Interface element records:
════════════════
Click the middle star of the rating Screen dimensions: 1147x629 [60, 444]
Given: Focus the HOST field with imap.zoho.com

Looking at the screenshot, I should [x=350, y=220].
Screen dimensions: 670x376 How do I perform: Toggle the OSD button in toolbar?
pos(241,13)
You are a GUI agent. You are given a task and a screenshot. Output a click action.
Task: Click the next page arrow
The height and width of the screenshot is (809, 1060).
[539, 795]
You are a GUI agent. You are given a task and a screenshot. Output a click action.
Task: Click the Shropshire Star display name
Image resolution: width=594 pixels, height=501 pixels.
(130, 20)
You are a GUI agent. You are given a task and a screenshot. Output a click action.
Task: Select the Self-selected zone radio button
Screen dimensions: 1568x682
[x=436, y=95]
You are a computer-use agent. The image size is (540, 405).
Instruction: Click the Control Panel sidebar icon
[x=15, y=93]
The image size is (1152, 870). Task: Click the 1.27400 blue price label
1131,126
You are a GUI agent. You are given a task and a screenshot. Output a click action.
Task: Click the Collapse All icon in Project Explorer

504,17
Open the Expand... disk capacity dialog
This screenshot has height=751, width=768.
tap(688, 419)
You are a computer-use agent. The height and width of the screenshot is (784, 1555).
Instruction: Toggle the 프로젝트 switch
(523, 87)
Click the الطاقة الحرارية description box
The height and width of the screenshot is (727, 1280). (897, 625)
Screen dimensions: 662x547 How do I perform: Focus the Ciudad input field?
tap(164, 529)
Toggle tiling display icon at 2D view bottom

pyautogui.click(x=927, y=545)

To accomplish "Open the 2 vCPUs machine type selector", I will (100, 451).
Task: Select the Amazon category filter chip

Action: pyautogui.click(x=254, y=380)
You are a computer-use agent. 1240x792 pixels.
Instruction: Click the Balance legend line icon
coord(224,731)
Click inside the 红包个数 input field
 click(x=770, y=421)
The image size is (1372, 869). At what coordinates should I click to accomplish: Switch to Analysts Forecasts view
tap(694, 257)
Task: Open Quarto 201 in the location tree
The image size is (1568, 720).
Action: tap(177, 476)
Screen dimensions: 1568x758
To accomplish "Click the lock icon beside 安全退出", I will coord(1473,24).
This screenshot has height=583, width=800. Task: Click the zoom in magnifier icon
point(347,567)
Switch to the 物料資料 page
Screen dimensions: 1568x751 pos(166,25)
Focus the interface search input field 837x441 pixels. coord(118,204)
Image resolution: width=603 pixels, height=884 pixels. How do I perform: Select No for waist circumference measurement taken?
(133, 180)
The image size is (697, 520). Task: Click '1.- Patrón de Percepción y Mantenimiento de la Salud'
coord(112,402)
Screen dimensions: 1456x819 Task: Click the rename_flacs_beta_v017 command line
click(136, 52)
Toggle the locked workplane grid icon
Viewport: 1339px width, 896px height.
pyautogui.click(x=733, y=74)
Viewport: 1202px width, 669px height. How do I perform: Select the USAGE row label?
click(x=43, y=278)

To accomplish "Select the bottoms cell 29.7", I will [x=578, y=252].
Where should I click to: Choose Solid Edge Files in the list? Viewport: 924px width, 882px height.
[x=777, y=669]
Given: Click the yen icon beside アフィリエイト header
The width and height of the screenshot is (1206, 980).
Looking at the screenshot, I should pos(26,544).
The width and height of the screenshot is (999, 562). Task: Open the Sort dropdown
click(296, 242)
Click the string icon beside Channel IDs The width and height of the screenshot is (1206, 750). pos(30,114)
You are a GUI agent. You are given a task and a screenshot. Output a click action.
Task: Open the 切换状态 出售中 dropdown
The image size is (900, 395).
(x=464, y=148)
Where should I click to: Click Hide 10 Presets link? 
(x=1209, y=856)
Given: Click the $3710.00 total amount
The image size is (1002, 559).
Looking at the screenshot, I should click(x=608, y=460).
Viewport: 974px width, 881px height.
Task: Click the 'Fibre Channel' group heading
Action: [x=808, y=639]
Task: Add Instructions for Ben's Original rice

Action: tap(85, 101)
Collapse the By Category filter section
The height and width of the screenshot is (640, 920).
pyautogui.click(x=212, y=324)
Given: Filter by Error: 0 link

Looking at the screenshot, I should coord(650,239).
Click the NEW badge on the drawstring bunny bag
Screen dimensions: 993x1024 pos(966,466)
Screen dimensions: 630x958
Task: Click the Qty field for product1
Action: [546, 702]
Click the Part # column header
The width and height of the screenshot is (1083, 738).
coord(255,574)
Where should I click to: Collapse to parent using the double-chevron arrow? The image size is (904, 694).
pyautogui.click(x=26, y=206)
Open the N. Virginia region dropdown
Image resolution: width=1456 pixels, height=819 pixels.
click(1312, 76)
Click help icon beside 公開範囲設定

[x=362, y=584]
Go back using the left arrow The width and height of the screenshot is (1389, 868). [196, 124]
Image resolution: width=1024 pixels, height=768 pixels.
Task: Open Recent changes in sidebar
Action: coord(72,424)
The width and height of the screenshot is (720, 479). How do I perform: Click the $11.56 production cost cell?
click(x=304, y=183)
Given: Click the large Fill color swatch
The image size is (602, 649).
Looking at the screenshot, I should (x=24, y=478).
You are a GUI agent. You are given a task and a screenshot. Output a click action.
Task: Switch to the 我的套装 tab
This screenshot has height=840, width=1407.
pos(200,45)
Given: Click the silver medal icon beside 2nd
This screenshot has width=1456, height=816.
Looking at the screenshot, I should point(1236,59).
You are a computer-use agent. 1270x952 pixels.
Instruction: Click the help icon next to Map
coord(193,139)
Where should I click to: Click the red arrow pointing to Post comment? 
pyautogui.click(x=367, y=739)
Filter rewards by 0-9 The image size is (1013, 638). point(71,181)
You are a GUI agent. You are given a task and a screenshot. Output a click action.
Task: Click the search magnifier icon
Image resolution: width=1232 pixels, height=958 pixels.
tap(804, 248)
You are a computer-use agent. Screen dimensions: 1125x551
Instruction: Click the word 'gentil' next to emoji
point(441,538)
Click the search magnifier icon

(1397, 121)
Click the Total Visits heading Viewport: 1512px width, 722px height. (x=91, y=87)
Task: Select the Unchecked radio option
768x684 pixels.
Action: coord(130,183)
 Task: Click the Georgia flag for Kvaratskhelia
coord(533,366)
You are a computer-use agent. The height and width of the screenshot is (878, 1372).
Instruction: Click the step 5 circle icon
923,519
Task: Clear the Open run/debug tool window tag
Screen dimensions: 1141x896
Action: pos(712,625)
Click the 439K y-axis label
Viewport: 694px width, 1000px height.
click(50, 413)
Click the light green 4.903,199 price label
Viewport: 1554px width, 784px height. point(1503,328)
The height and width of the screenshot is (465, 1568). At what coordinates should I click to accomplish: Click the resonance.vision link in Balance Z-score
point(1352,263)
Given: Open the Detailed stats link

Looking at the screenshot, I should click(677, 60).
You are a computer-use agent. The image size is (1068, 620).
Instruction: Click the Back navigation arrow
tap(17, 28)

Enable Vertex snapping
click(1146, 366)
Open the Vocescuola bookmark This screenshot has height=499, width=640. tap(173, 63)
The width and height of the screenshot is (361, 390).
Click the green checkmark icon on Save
════════════════
• _Task prompt_
Rewrite the stretch of the records that opens with the line containing "Where should I click to: Click the" and closes with the line containing "point(441,538)", keeping every request as it is and shifting each coordinate in the answers up by 3.

• _Finished answer_
Where should I click to: Click the red arrow pointing to Post comment? 
pyautogui.click(x=370, y=742)
Filter rewards by 0-9 The image size is (1013, 638). point(74,184)
You are a GUI agent. You are given a task and a screenshot. Output a click action.
Task: Click the search magnifier icon
Image resolution: width=1232 pixels, height=958 pixels.
tap(807, 251)
You are a computer-use agent. Screen dimensions: 1125x551
Instruction: Click the word 'gentil' next to emoji
point(444,541)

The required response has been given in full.